Now, Let $L_1$ = Length of pipe 1 and $d_1$ = dia.

$L_2$ = Length of pipe 2 and $d_2$ = dia.

$L_3$ Length of pipe 3 and $d_3$ = dia.

H = total head loss

L = length of equivalent pipe

d = dia. of equivalent pipe.

$\therefore L = L_1 + L_2 + L_3$

neglect minor losses, the head loss in compound pipe,

$H = \frac{4f_1L_1v_1^2}{d\times2g} + \frac{4f_2L_2V_2^2}{d\times2g} + \frac{4f_3L_3V_3^2}{d\times2g} ----- (1)$

(Assume $(f_1 = f_2 = f_3 = f)$

Discharge $Q = Av_1 = A_2 V_2 = A_3 V_3 = \frac{\pi}{4} d_1^2v_1 = \frac{\pi}{4} d_2^2v_2 = \frac{\pi}{4} d_3^2 v_3^2$

Substituting these values in the form of

$v = (\frac{4Q}{\pi d^2})$ in (1)

$H = 4fL_1 \times \frac{ \bigg( \frac{4Q}{\pi d_1^2 } \bigg)^2 }{d_1 \times 2g} + 4fL_2 \times \frac{ \bigg( \frac{4Q}{\pi d_2^2 } \bigg)^2 }{d_2 \times 2g} + 4fL_3 \times \frac{ \bigg( \frac{4Q}{\pi d_3^2 } \bigg)^2 }{d_3 \times 2g} $

$H = \frac{4\times1bfQ}{\pi ^2 \times 2g} (\frac{L_1}{d1^5} + \frac{L_2}{d2^5} + \frac{L_3}{d3^5}) $

$\therefore \text{Head loss in equivalent pipe}, H = \frac{4fLv^2}{d\times2g}$

where, v = $\frac{4Q}{\pi d^2}$

$\therefore$ H = 4fL x $(\frac{4Q}{\pi d^2})^2$ = $\frac{4\times16Q^2f}{\pi ^2 \times 2g}$ $(\frac{L}{d^5})$ ----- (2)
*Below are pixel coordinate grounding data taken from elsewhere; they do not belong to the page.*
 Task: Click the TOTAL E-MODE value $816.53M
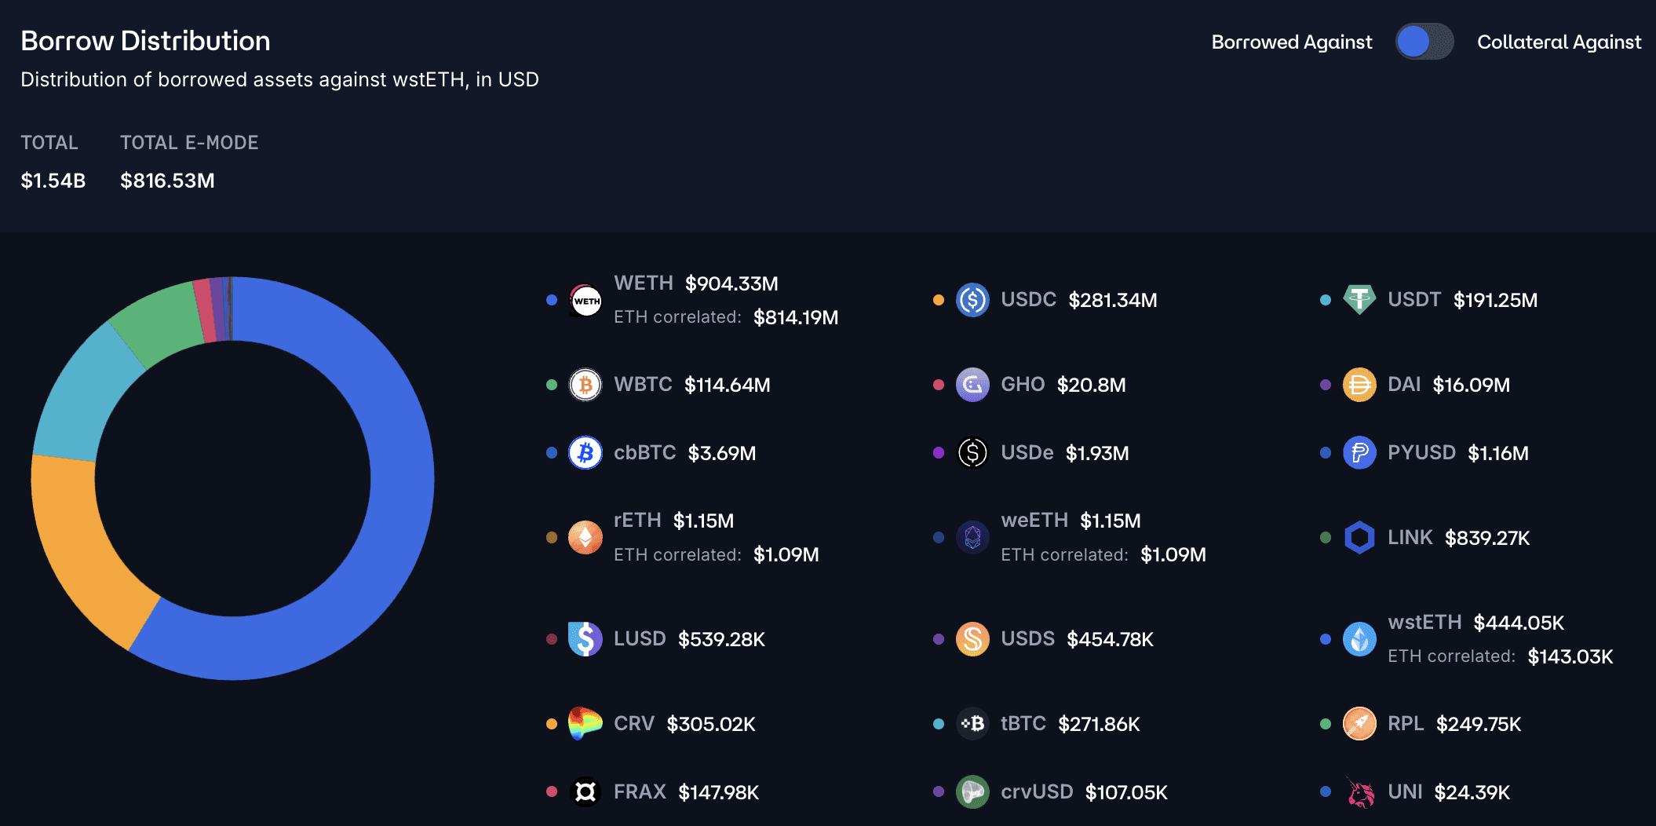(167, 181)
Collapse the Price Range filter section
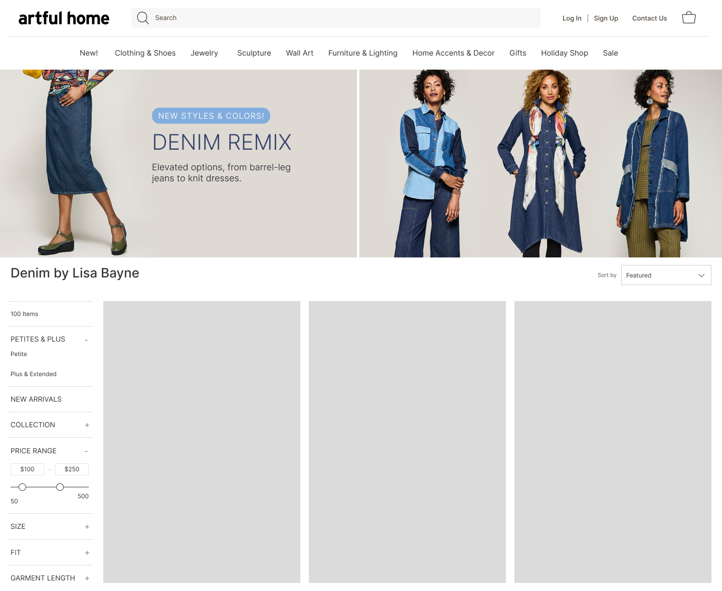722x591 pixels. [x=86, y=451]
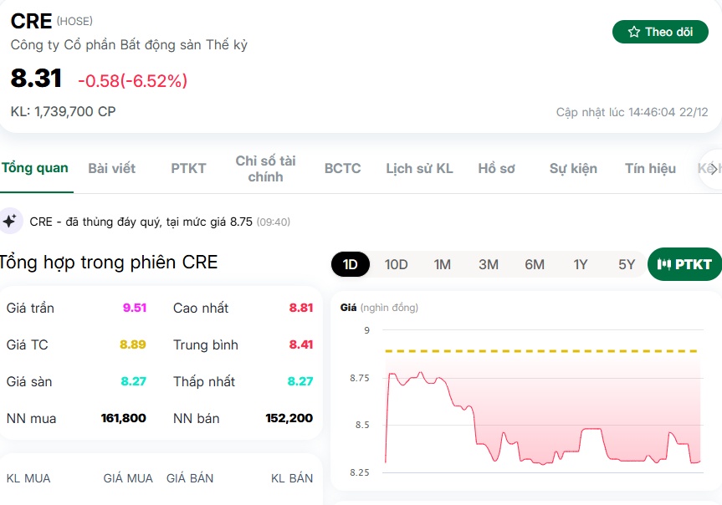Switch chart range to 10D
The height and width of the screenshot is (505, 722).
[396, 264]
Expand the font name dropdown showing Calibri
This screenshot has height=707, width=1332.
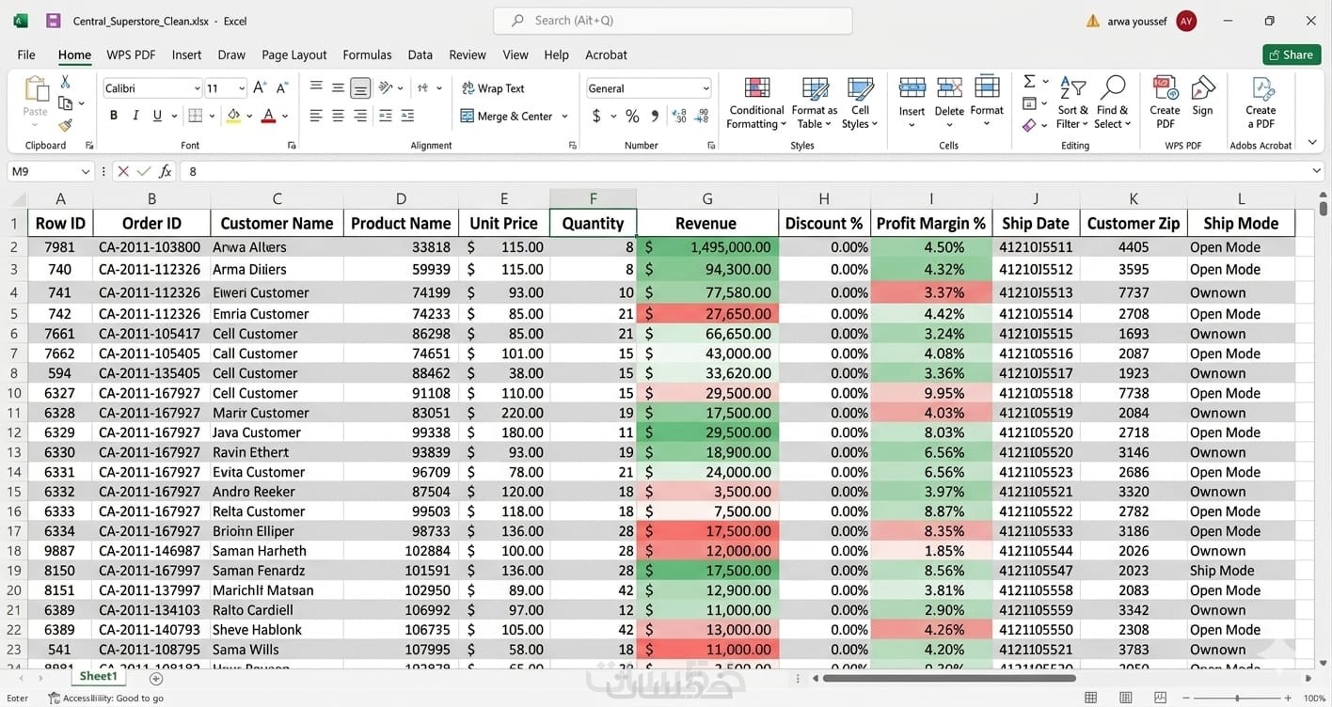click(x=197, y=88)
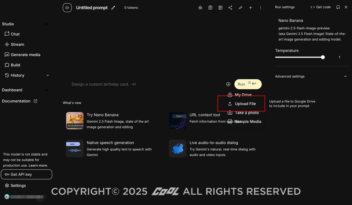This screenshot has height=205, width=352.
Task: Click the pencil icon to rename the prompt
Action: [113, 8]
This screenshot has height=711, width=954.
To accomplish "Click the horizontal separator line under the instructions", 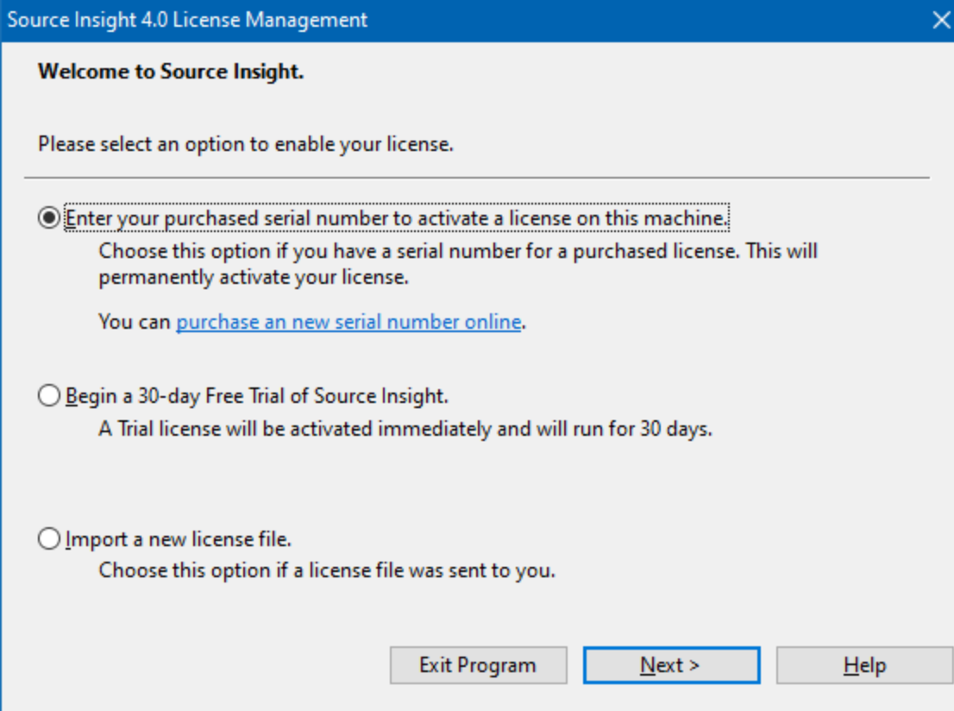I will (476, 178).
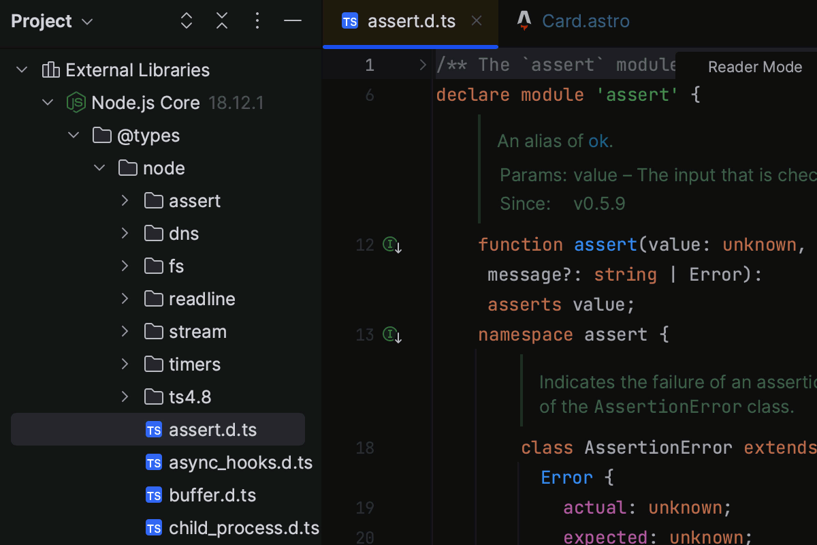Expand the folded comment on line 1
The height and width of the screenshot is (545, 817).
pyautogui.click(x=423, y=64)
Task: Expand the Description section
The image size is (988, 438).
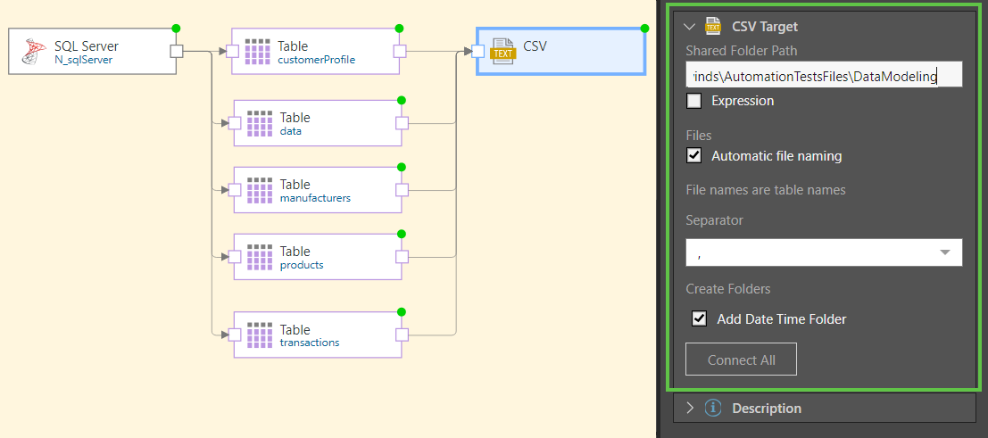Action: [689, 408]
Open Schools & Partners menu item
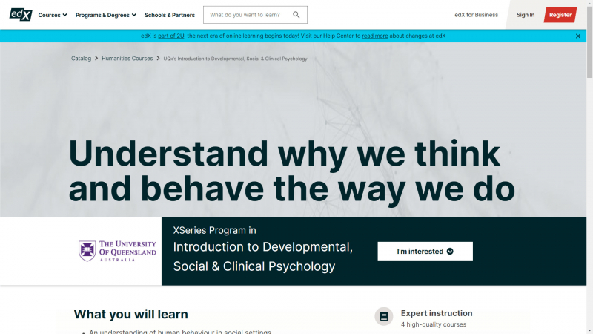 pos(170,15)
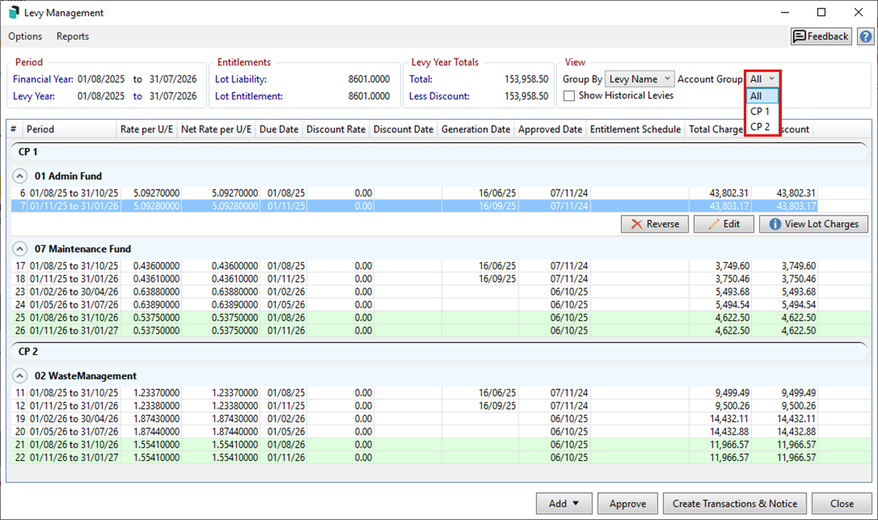The height and width of the screenshot is (520, 878).
Task: Open the Reports menu
Action: (x=72, y=37)
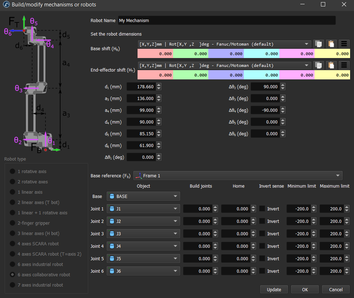This screenshot has width=354, height=298.
Task: Expand the Base object BASE dropdown
Action: click(143, 197)
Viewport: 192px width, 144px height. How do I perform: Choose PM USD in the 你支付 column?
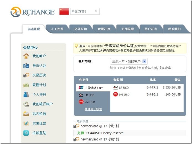point(89,102)
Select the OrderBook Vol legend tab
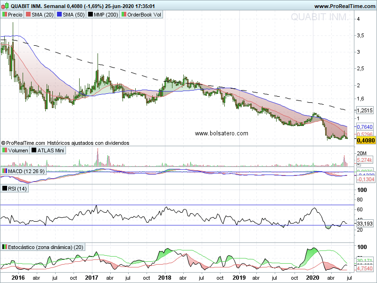Screen dimensions: 377x283 (x=141, y=15)
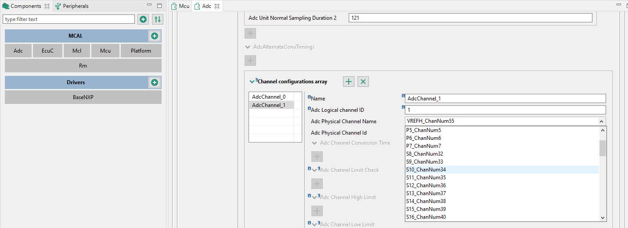Click the sort components icon
628x228 pixels.
click(157, 19)
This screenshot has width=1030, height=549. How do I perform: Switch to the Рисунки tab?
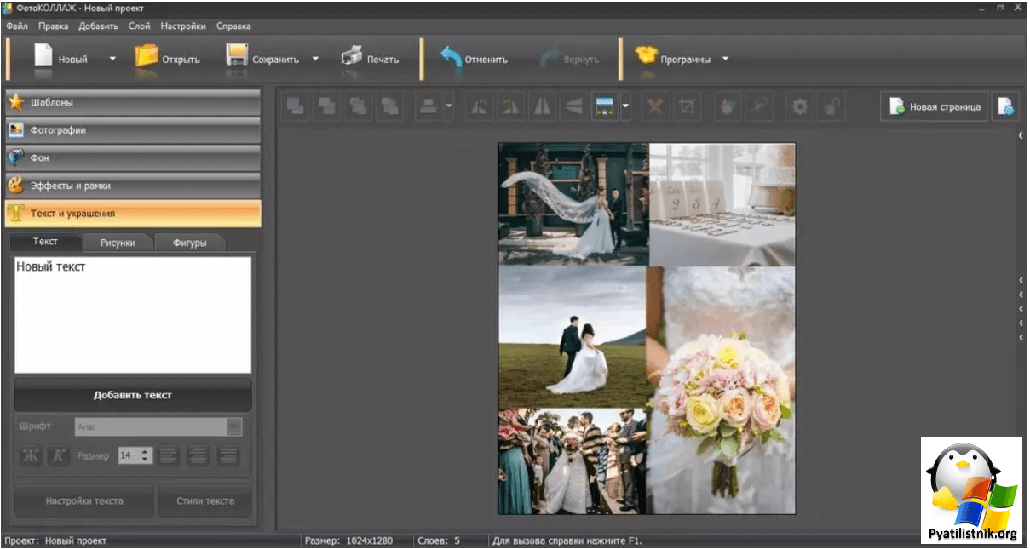coord(118,243)
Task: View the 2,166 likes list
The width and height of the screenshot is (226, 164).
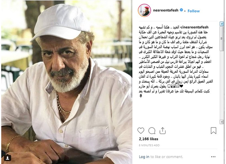Action: tap(148, 139)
Head loss in compound pipe and in equivalent pipe is same hence equating equation (2) and (1)

$\therefore \frac{4\times16fQ^2}{\pi ^2\times2g}$ $(\frac{L_1}{d1^5} + \frac{L_2}{d2^5} + \frac{L_3}{d3^5}) = \frac{4\times16Q^2}{\pi ^2 \times 2g} (\frac{L}{d^5})$

$\therefore$ $\frac{L_1}{d1^5} + \frac{L_2}{d2^5} + \frac{L_3}{d3^5} = \frac{L}{d^5}$

Equation (3) is known as Dupuit's Equation where L = $L_1 + L_2 + L_3$ and $d_1, d_2, d_3$ are known. Hence equivalent size of pipe (d) can be found out.